Agentic Adversarial Rewriting Exposes Architectural Vulnerabilities in Black-Box NLP Pipelines

arXiv cs.AI / 4/28/2026

📰 NewsSignals & Early TrendsIdeas & Deep AnalysisModels & Research

Key Points

  • The paper introduces a strict black-box adversarial threat model for multi-component NLP pipelines, assuming binary-only feedback, no gradients, and tight query budgets.
  • It proposes a two-agent “semantic perturbation” evasion framework where an Attacker Agent performs meaning-preserving rewrites and a Prompt Optimization Agent refines the attack using only binary decisions within a 10-query limit.
  • Experiments on four misinformation detection pipelines show high evasion rates (19.95%–40.34%) against modern LLM-based systems, far outperforming token-level perturbation baselines under the same constraints.
  • The study finds that architectural properties—evidence retrieval mechanisms, how retrieval couples with inference, and baseline classifier accuracy—strongly determine the attack surface and effectiveness.
  • It identifies four exploitation patterns across different pipeline stages and demonstrates that defenses informed by these patterns can cut evasion success by up to 65.18%.

Abstract

Multi-component natural language processing (NLP) pipelines are increasingly deployed for high-stakes decisions, yet no existing adversarial method can test their robustness under realistic conditions: binary-only feedback, no gradient access, and strict query budgets. We formalize this strict black-box threat model and propose a two-agent evasion framework operating in a semantic perturbation space. An Attacker Agent generates meaning-preserving rewrites while a Prompt Optimization Agent refines the attack strategy using only binary decision feedback within a 10-query budget. Evaluated against four evidence-based misinformation detection pipelines, the framework achieves evasion rates of 19.95 to 40.34% on modern large language model (LLM) based systems, compared to at most 3.90% for token-level perturbation baselines that rely on surrogate models because they cannot operate under our threat model.
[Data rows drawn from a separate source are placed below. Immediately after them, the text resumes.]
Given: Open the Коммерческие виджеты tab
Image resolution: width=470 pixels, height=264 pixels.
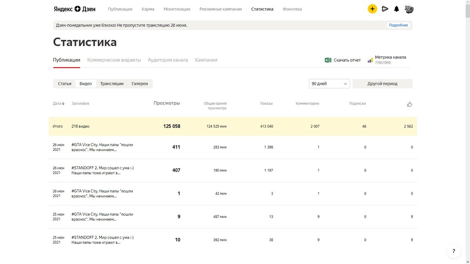Looking at the screenshot, I should 114,60.
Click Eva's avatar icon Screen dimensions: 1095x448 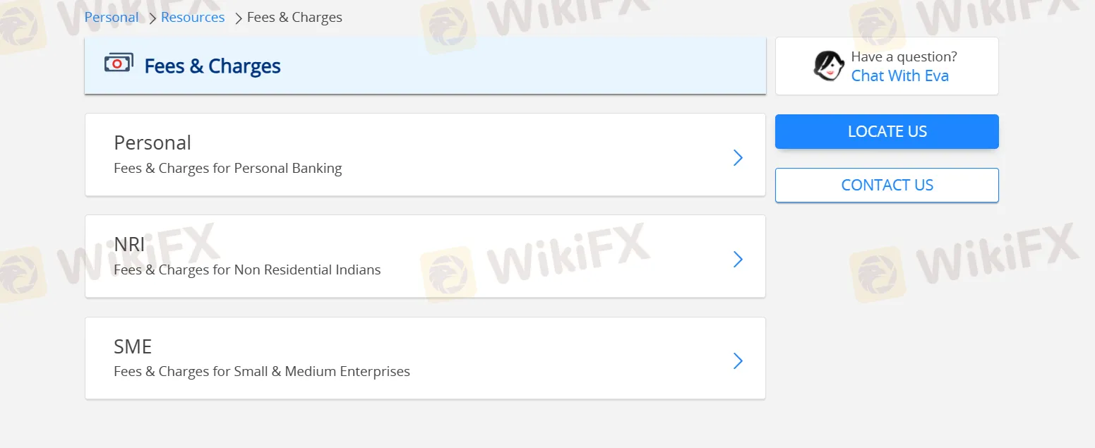click(x=829, y=66)
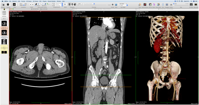This screenshot has height=105, width=199.
Task: Open the 3D Pos tool
Action: pyautogui.click(x=151, y=5)
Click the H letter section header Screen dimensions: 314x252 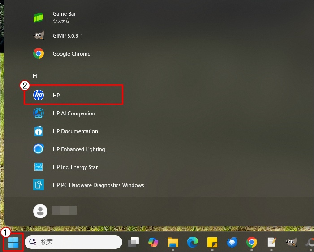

A legacy system relying on static lexical retrieval exhibits near-total vulnerability 97.02%, establishing a lower bound that exposes how architectural choices govern the attack surface. Evasion effectiveness is associated with three architectural properties: evidence retrieval mechanism, retrieval-inference coupling, and baseline classification accuracy. The iterative prompt optimization yields the largest marginal gains against the most robust targets, confirming that adaptive strategy discovery is essential when evasion is non-trivial. Analysis of successful rewrites reveals four exploitation patterns, each targeting failures at distinct pipeline stages. A pattern-informed defense reduces the evasion rate by up to 65.18%.